Abstract

Gratings with different disparities are sometimes seen as transparent surfaces, each with a distinct depth, when they are superimposed, and sometimes they are seen as a coherent plaid confined to a single depth plane--stereo analogs of transparent and coherent motion. Briefly presented sinusoidal gratings of similar spatial frequencies are seen to cohere in depth. The resulting plaid generally appears in a depth plane different from that of either component grating viewed separately; the plaid may even appear on the oppose side of fixation from the component gratings. Under similar viewing conditions, squarewave gratings are typically seen as transparent. Objective measures, gathered here using depth-order discriminations, show that the perception of transparency between squarewave gratings requires a minimum disparity difference that varies with the gratings' orientations. Gratings that are near orthogonal in orientation, or that give the plaid a near-horizontal disparity, favor the perception of coherence. Gratings that form a plaid having a large ratio of vertical to horizontal disparities favor the perception of transparency.
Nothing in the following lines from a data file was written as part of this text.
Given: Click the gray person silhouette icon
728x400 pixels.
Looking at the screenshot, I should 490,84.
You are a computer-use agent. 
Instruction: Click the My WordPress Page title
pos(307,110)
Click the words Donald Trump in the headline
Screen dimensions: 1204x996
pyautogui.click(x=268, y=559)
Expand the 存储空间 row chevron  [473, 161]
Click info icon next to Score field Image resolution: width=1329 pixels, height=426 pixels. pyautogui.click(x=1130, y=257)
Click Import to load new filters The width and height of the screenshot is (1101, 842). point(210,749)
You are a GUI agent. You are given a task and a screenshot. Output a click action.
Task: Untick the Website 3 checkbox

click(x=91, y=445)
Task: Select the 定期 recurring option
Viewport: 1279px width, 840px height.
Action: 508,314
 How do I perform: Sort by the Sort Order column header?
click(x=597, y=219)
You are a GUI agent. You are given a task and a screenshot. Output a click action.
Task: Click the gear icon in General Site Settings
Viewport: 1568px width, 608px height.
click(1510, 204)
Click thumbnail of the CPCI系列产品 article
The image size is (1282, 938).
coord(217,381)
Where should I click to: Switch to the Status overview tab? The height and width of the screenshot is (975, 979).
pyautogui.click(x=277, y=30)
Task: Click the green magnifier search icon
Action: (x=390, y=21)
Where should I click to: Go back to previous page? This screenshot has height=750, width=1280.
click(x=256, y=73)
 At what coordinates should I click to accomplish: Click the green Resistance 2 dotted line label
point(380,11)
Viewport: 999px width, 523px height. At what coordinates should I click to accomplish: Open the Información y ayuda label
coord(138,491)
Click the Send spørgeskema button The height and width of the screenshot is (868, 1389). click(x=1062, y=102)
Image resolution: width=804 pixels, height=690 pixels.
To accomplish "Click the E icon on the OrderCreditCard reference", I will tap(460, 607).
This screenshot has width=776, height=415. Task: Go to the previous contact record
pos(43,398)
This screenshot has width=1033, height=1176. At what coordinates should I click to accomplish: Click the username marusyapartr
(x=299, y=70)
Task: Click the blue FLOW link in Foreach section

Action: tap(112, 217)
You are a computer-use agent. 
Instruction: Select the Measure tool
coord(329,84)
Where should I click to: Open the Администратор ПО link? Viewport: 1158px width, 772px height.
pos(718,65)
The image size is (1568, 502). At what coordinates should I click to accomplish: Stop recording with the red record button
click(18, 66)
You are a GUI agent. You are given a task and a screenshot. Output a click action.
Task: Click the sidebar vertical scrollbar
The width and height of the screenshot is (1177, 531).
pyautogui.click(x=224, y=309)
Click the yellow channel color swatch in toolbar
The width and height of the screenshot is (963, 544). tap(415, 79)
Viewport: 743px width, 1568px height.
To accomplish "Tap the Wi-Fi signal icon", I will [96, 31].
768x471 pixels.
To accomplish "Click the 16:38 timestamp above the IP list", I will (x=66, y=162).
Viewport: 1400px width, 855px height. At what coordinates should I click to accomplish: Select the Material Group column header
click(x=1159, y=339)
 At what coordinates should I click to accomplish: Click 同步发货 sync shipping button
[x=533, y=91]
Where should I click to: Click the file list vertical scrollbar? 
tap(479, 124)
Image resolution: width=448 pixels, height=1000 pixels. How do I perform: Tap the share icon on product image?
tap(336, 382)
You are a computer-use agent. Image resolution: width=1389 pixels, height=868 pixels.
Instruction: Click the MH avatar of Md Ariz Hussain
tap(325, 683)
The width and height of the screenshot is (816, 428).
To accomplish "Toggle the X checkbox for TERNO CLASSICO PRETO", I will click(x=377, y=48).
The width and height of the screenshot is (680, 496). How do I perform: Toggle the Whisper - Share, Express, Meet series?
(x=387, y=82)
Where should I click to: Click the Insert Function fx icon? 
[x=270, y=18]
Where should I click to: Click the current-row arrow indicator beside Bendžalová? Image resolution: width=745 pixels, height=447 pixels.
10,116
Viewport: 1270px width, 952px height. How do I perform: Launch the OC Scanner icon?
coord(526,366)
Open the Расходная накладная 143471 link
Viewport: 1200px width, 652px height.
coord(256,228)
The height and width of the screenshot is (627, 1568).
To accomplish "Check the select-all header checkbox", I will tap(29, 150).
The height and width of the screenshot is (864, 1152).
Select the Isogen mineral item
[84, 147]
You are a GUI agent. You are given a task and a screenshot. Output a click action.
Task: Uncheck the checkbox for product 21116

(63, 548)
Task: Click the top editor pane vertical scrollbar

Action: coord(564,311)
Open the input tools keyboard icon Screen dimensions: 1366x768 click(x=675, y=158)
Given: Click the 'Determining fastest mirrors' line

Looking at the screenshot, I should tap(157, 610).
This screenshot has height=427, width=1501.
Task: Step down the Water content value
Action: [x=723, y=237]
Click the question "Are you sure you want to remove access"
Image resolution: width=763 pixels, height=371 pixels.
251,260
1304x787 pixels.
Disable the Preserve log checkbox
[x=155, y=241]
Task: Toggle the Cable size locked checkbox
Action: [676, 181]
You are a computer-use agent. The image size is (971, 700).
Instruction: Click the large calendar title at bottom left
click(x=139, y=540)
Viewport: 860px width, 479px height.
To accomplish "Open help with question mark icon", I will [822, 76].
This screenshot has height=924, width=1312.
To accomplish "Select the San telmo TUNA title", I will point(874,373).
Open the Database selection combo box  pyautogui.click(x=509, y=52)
The data are consistent with a Bayesian prior favoring single surfaces when disparities are small and near-horizontal. Disparities that are large or non-horizontal are more likely to be aperture disparities that result from viewing separate but overlapping surfaces. The sinewave-squarewave difference leads to the conclusion that coherence between components is required both for seeing a broadband pattern in a single depth plane and for seeing it in a different depth plane from other superimposed patterns.